[Saved data entries]
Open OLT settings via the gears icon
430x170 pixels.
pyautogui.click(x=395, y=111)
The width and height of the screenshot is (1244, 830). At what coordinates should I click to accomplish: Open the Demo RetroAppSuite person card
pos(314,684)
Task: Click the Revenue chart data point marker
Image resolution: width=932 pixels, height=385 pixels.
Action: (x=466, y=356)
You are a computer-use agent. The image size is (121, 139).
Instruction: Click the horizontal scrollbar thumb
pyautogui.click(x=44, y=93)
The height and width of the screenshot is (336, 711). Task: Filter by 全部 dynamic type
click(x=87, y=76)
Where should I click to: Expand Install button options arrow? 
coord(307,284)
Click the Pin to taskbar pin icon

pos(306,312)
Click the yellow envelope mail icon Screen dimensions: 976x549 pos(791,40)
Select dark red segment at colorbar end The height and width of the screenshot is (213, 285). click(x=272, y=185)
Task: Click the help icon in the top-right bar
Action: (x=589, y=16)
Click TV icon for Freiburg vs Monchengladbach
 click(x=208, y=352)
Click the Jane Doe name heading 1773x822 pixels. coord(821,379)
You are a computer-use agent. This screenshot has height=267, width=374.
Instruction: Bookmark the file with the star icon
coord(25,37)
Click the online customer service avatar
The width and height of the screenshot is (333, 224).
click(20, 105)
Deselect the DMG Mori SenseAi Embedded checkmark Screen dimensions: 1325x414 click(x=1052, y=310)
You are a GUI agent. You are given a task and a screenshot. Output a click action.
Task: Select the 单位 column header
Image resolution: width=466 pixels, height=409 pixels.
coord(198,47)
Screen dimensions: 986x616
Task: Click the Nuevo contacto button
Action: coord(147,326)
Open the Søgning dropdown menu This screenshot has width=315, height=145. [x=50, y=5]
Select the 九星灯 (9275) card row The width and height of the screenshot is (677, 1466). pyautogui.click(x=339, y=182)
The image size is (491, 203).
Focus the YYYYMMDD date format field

▶ Work to complete: Reproduce the data verbatim, line for line.

▶ Answer section:
Open OLT settings via the gears icon
430x170 pixels.
pyautogui.click(x=395, y=111)
The width and height of the screenshot is (1244, 830). At what coordinates should I click to accomplish: Open the Demo RetroAppSuite person card
pos(314,684)
Task: Click the Revenue chart data point marker
Image resolution: width=932 pixels, height=385 pixels.
Action: (x=466, y=356)
You are a computer-use agent. The image size is (121, 139).
Instruction: Click the horizontal scrollbar thumb
pyautogui.click(x=44, y=93)
The height and width of the screenshot is (336, 711). Task: Filter by 全部 dynamic type
click(x=87, y=76)
Where should I click to: Expand Install button options arrow? 
coord(307,284)
Click the Pin to taskbar pin icon

pos(306,312)
Click the yellow envelope mail icon Screen dimensions: 976x549 pos(791,40)
Select dark red segment at colorbar end The height and width of the screenshot is (213, 285). click(x=272, y=185)
Task: Click the help icon in the top-right bar
Action: (x=589, y=16)
Click TV icon for Freiburg vs Monchengladbach
 click(x=208, y=352)
Click the Jane Doe name heading 1773x822 pixels. coord(821,379)
You are a computer-use agent. This screenshot has height=267, width=374.
Instruction: Bookmark the file with the star icon
coord(25,37)
Click the online customer service avatar
The width and height of the screenshot is (333, 224).
click(20, 105)
Deselect the DMG Mori SenseAi Embedded checkmark Screen dimensions: 1325x414 click(x=1052, y=310)
You are a GUI agent. You are given a task and a screenshot. Output a click action.
Task: Select the 单位 column header
Image resolution: width=466 pixels, height=409 pixels.
coord(198,47)
Screen dimensions: 986x616
Task: Click the Nuevo contacto button
Action: coord(147,326)
Open the Søgning dropdown menu This screenshot has width=315, height=145. [x=50, y=5]
Select the 九星灯 (9275) card row The width and height of the screenshot is (677, 1466). pyautogui.click(x=339, y=182)
The image size is (491, 203).
Focus the YYYYMMDD date format field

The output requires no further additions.